Surabaya, liputanmu – Pimpinan Cabang Muhammadiyah (PCM) Wonokromo gelar Kajian Rutin Ahad Pagi Pencerah di Masjid Al-Mufidah Ketintang Surabaya. Kajian yang dikomandoi oleh Majelis Tabligh PCM Wonokromo ini, dimana pada Ahad kedua dilaksanakan bergantian di Pimpinan Ranting Muhammadiyah (PRM) se-Wonokromo, kali ini adalah giliran PRM Wonokromo. Ahad (11/01/2026).
Hadir sebagai pembicara adalah Ustadz Drs. H. A. Mukarram, M.Hum., Alhi Ilmu Falak Majelis Tarjih dan Tajdid (MTT) Pimpinan Wilayah Muhammadiyah (PWM) Jawa Timur, yang juga Dosen di Universitas Islam Negeri Sunan Ampel Surabaya.
Mengawali ceramahnya, ia menyampaikan bahwa dirinya serasa nostalgia dengan Masjid Al-Mufidah dan lingkungan sekitar, sebab dirinya dibesarkan bersama tokoh lainnya, bahkan seperti anaknya sendiri oleh salah satu tokoh Muhammadiyah di Ketintang Surabaya.
“Ngapunten, saya ini serasa nostalgia, karena saya dibesarkan disini bersama orang-orang seangkatan yang sekarang menjadi tokoh di Jawa Timur. Saya dianggap seperti anak sendiri oleh salah satu tokoh Muhammadiyah, yang menjadi penggerak di Masjid Al-Mufidah ini.” Ujarnya.
Ia kemudian menyampaikan bahwa materi kali ini yang diberikan adalah tentang Kalender Hijriyah Global Tunggal (KHGT), yang tahun ini berlaku efektif berdasarkan hasil Keputusan Pimpinan Pusat (PP) Muhammadiyah.
“Ini adalah hasil Keputusan Pimpinan Pusat Muhammadiyah yang berlaku efektif di tahun ini, tahun 1447 Hijriyah.
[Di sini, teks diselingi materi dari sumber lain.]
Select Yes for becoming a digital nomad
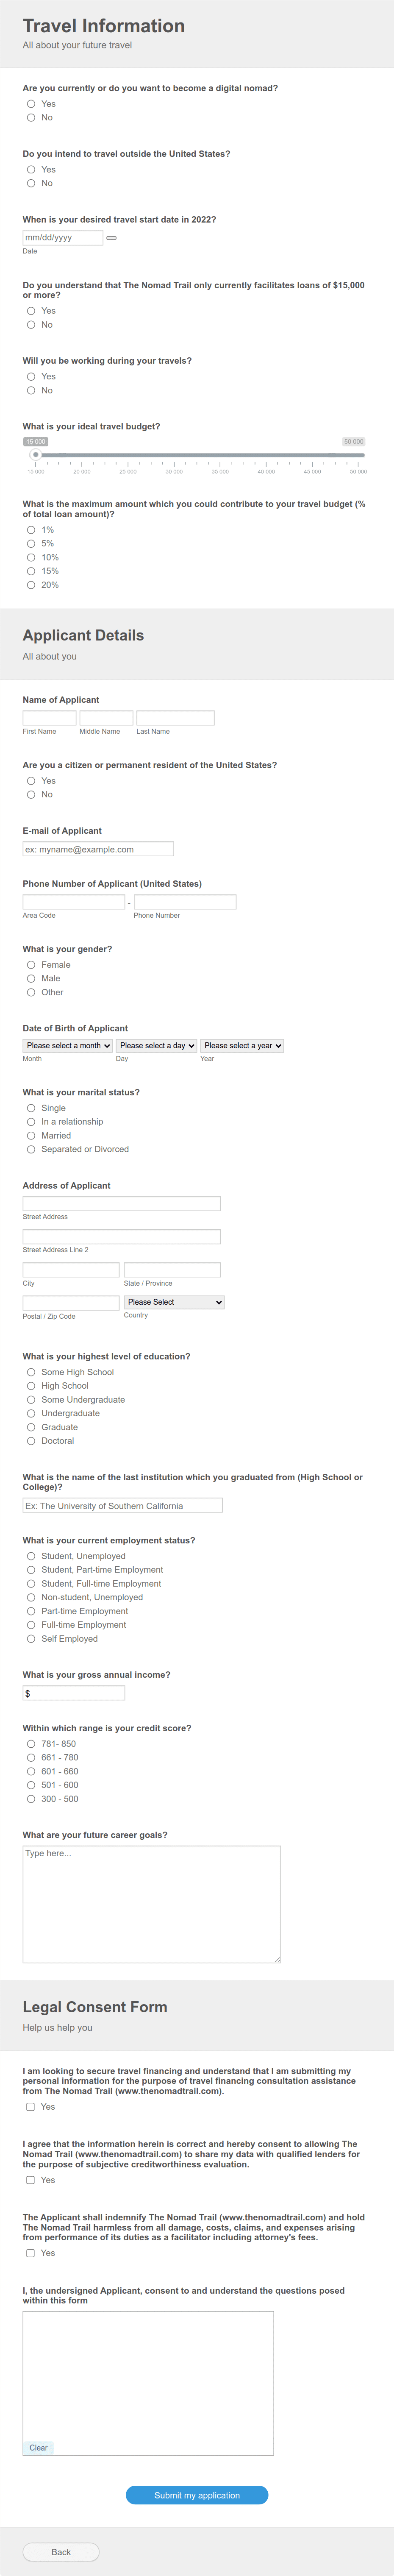This screenshot has width=394, height=2576. [31, 103]
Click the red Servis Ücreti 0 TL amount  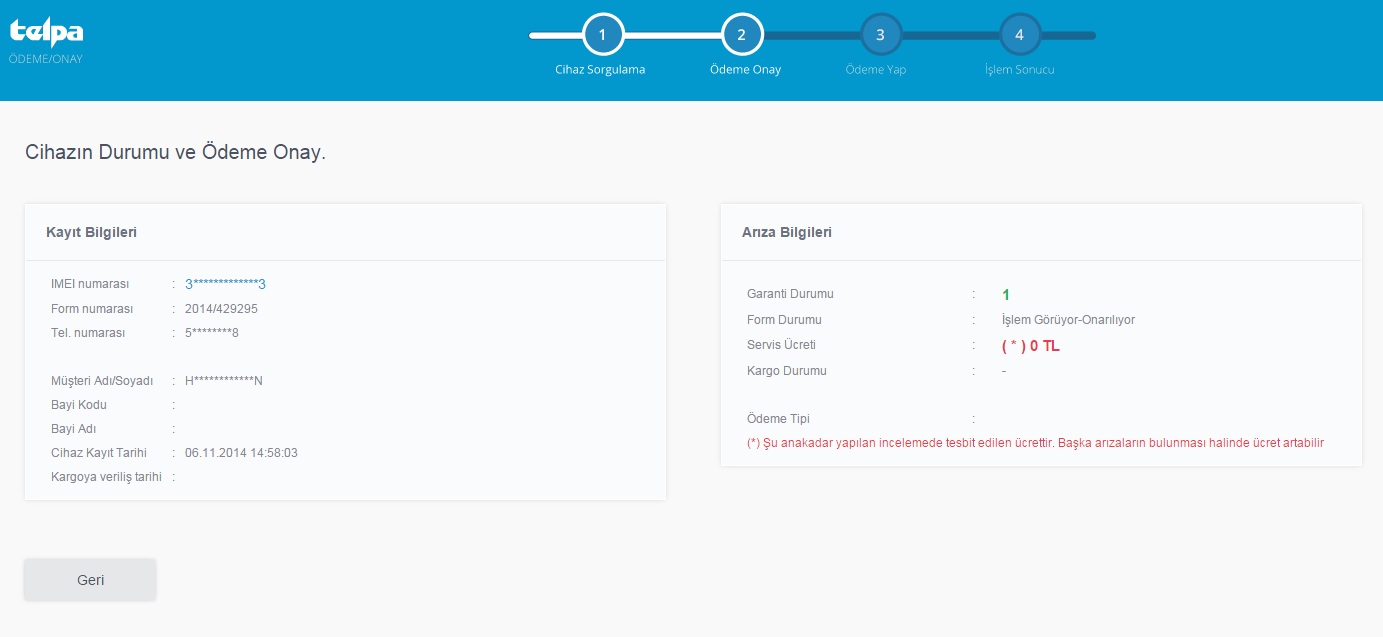pos(1029,346)
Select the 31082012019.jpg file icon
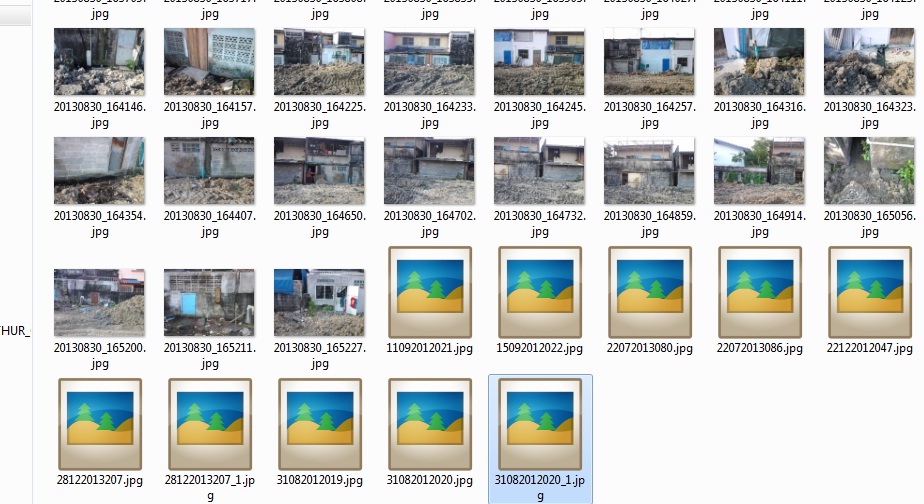 319,424
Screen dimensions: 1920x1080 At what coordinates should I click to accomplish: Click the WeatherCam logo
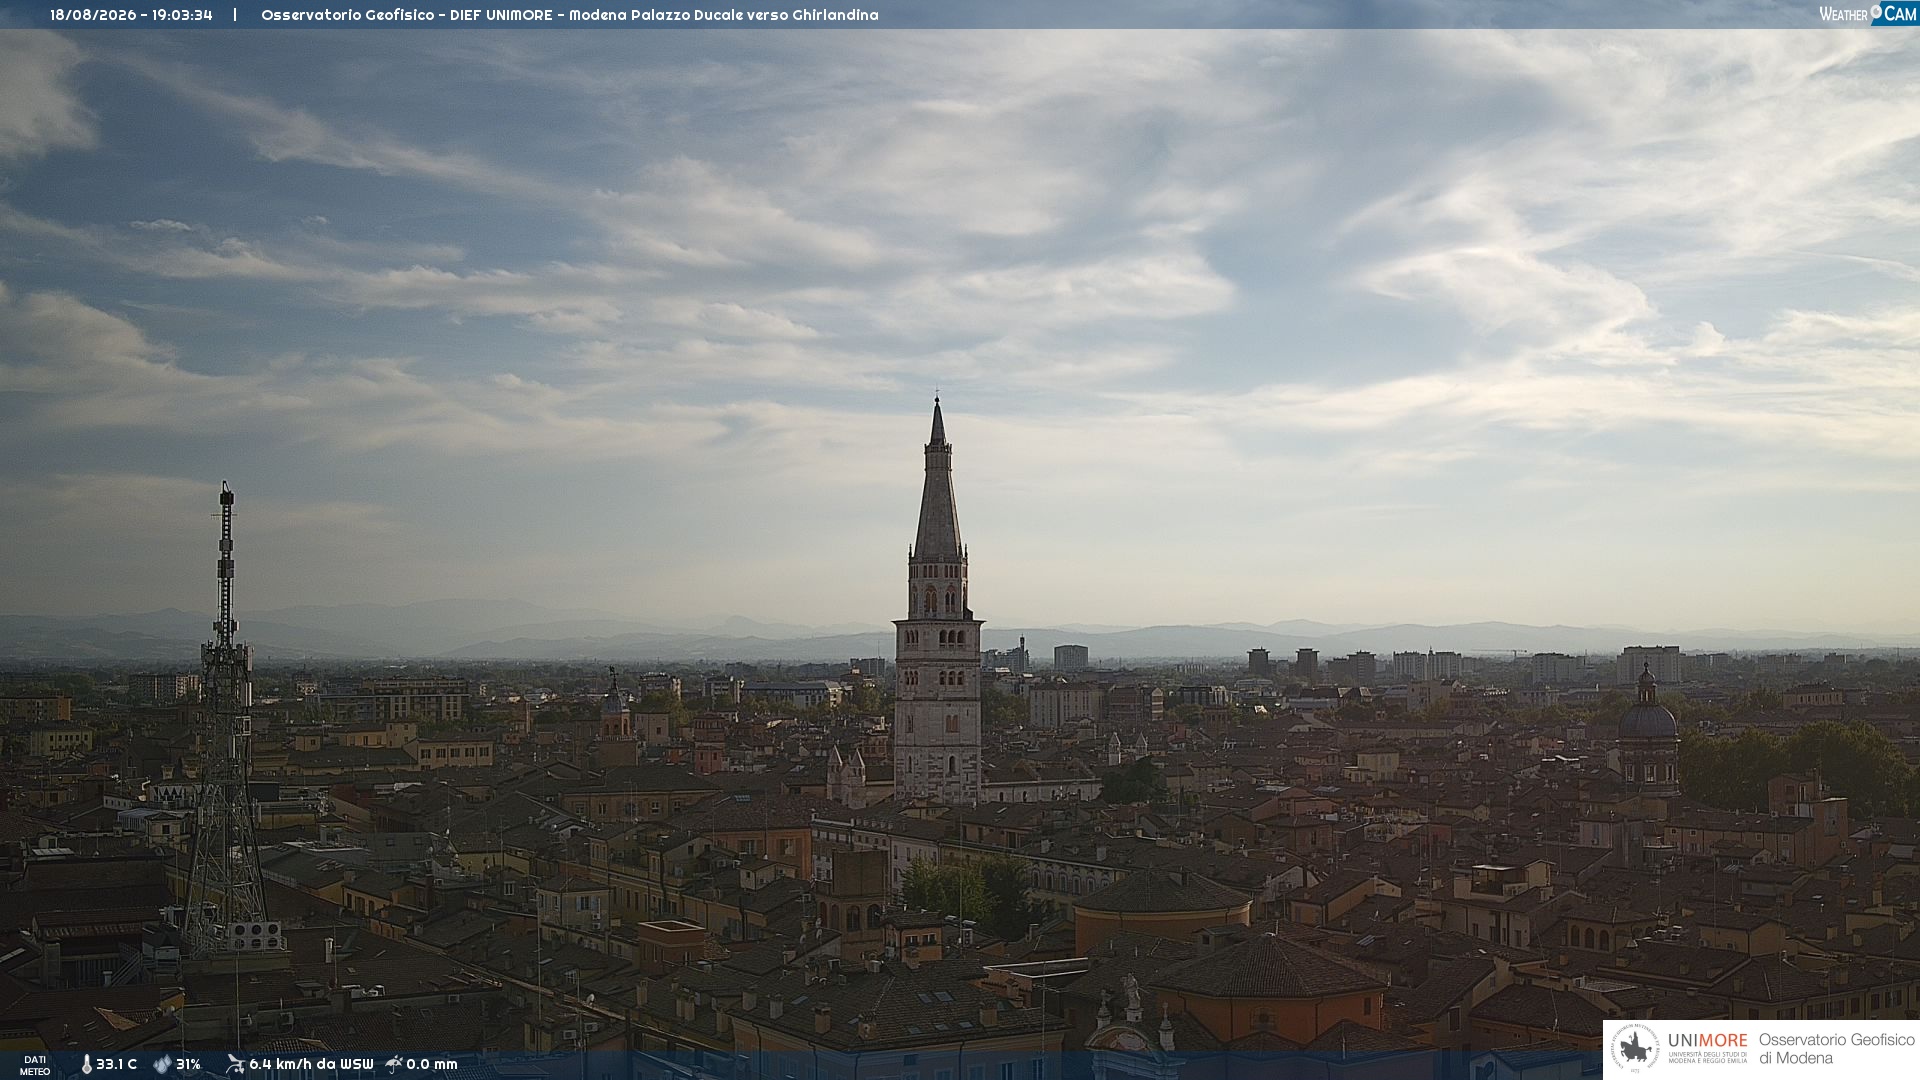(x=1868, y=13)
KHGT adalah hutang peradaban, yang artinya bahwa Kalender Hijriah Global Tunggal (KHGT) yang digagas Muhammadiyah adalah upaya untuk melunasi tanggung jawab peradaban Islam, yang belum memiliki sistem kalender tunggal global selama 14 abad. Hal ini yang menjadikan kita sering berbeda waktu ibadah, dan KHGT hadir sebagai solusi penyatuan waktu umat Islam secara ilmiah dan praktis.” Ungkapnya.
Lebih lanjut, ia mengatakan bahwa penyatuan kalender Hijriah ini, meskipun tampaknya bersifat teknis dan astronomis, pada hakikatnya mengandung makna simbolik yang sangat dalam.
“Ini mencerminkan kehendak kolektif untuk menghidupkan kembali kesadaran akan kesatuan waktu dan nasib di antara bangsa-bangsa Muslim, serta komitmen bersama untuk memperkuat ikatan keagamaan, budaya, dan sejarah yang menyatukan kita, dari seluruh dunia.” Pungkasnya.
Tak terasa sudah satu jam, Ustadz Mukarram menjelaskan tentang hal yang ada keterkaitan dengan KHGT yang telah ditetapkan oleh Muhammadiyah dalam upaya menyatukan kalender tunggal global. Tanya jawab pun tidak bisa dilakukan karena waktu, dan memang penjelasan yang disampaikan sangat jelas dan menarik. (Humas/Gus).